Quora is a platform that empowers people to learn from each other. On Quora, people can ask questions and connect with others who contribute unique insights and quality answers. A key challenge is to weed out insincere questions — those founded upon false premises, or that intend to make a statement rather than looking for helpful answers.

Quora Insincere Questions classification was the second kaggle competition hosted by quora with the objective to develop more scalable methods to detect toxic and misleading content on their platform.

Problem Statement

Detect toxic content to improve online conversations.

Data Overview

Dataset contains training set of over 1,300,000 labeled examples and test set with over 300,000 unlabeled examples. Each example in the training set has a unique id, the text of the question, and a label of ‘0’ or ‘1’ to represent ‘sincere’ or ‘insincere’.

What is an insincere question?

An insincere question is defined as a question intended to make a statement rather than look for helpful answers.

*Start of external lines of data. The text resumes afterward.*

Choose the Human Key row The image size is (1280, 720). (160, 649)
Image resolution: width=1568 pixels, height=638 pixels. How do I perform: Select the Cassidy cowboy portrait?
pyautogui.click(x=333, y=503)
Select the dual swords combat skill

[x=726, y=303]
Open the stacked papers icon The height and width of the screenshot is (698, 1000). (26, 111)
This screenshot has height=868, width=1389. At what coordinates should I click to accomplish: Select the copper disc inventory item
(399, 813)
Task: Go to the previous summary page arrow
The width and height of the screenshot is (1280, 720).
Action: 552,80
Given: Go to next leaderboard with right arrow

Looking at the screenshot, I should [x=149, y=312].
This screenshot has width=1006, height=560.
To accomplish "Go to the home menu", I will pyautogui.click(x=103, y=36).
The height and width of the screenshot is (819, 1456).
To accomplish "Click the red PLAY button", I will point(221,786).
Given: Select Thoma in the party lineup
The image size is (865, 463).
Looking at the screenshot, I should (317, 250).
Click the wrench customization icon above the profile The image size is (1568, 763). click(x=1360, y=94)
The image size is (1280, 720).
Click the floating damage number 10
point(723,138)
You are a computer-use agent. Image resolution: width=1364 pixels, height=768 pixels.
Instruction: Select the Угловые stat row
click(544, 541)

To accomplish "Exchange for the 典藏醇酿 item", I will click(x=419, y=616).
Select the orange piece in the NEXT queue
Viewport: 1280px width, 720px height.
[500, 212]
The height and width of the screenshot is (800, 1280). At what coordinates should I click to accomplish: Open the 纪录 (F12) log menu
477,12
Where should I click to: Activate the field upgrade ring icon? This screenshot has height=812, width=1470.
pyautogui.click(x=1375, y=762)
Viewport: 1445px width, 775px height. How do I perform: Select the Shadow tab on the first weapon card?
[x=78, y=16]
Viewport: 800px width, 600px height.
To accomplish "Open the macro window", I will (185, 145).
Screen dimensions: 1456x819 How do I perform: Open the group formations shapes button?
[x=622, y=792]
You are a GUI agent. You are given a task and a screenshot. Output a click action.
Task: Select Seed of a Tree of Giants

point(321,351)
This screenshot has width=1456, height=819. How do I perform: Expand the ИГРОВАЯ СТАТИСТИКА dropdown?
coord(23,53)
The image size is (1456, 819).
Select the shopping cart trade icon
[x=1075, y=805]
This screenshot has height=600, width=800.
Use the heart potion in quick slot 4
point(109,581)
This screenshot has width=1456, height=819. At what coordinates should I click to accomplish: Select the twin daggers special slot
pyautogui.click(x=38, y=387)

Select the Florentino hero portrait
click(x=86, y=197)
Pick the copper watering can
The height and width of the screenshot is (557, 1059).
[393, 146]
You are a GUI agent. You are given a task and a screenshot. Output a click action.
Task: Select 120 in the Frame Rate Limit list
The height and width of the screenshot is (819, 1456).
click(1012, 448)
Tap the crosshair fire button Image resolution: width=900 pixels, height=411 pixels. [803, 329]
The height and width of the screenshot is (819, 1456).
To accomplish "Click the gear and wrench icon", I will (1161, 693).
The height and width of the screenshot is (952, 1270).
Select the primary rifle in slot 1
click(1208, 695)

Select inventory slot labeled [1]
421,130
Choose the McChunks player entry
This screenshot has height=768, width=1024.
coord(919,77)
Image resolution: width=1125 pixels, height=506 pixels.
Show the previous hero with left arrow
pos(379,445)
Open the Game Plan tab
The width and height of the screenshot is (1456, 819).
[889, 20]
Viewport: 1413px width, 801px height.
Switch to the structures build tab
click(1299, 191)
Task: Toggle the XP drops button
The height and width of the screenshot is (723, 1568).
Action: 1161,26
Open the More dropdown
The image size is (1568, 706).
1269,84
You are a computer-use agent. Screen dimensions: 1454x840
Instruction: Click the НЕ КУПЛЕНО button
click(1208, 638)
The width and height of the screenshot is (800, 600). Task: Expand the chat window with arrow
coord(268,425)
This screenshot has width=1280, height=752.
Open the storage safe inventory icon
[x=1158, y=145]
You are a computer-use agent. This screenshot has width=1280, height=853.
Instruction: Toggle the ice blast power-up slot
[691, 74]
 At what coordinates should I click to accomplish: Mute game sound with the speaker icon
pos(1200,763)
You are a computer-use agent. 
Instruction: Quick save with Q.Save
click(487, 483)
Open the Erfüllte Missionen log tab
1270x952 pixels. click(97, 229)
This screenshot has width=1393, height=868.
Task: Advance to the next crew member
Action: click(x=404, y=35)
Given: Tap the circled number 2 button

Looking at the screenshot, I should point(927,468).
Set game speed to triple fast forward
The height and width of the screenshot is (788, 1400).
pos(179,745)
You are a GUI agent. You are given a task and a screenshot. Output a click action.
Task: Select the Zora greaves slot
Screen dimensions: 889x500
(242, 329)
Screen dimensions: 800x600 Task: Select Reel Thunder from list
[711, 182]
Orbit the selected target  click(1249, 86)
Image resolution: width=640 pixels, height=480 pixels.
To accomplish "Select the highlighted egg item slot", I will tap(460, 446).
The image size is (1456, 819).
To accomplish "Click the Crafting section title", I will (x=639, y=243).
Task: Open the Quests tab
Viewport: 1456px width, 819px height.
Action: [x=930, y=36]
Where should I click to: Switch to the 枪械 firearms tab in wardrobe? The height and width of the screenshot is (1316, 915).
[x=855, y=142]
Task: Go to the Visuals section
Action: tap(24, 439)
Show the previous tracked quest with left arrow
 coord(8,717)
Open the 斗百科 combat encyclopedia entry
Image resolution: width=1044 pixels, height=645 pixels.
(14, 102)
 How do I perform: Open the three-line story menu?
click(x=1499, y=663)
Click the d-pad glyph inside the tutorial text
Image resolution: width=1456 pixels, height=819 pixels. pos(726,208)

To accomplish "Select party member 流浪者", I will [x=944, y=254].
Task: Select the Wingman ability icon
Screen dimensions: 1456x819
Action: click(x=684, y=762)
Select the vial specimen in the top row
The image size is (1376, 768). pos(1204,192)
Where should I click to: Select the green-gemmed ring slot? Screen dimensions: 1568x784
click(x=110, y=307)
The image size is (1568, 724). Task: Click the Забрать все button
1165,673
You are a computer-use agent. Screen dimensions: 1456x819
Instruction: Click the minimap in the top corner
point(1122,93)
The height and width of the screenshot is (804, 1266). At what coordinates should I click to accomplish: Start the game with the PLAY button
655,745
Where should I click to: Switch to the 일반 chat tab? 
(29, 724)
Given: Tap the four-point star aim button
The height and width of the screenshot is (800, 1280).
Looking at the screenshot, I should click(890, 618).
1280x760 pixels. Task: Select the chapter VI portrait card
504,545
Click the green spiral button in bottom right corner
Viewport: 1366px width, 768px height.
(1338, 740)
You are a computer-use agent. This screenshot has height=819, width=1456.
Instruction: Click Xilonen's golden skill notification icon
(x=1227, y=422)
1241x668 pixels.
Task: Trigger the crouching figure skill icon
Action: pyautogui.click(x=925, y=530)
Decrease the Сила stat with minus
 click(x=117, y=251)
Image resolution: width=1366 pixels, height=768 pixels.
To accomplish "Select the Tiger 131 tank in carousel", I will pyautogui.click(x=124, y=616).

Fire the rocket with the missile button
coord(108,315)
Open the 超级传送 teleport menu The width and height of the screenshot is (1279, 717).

  • Has a non-neural tone.
  • Is disparaging or inflammatory.
  • Isn’t grounded in reality.
  • Uses sexual content(incest, bestiality and pedophilia) for shock value, and not to seek genuine answers.

As this was a kernel only competition, external data sources were not allowed. We have to submit the kaggle kernel(either notebook or script) with all the code and output predictions in the specific format as mentioned in the submission requirements.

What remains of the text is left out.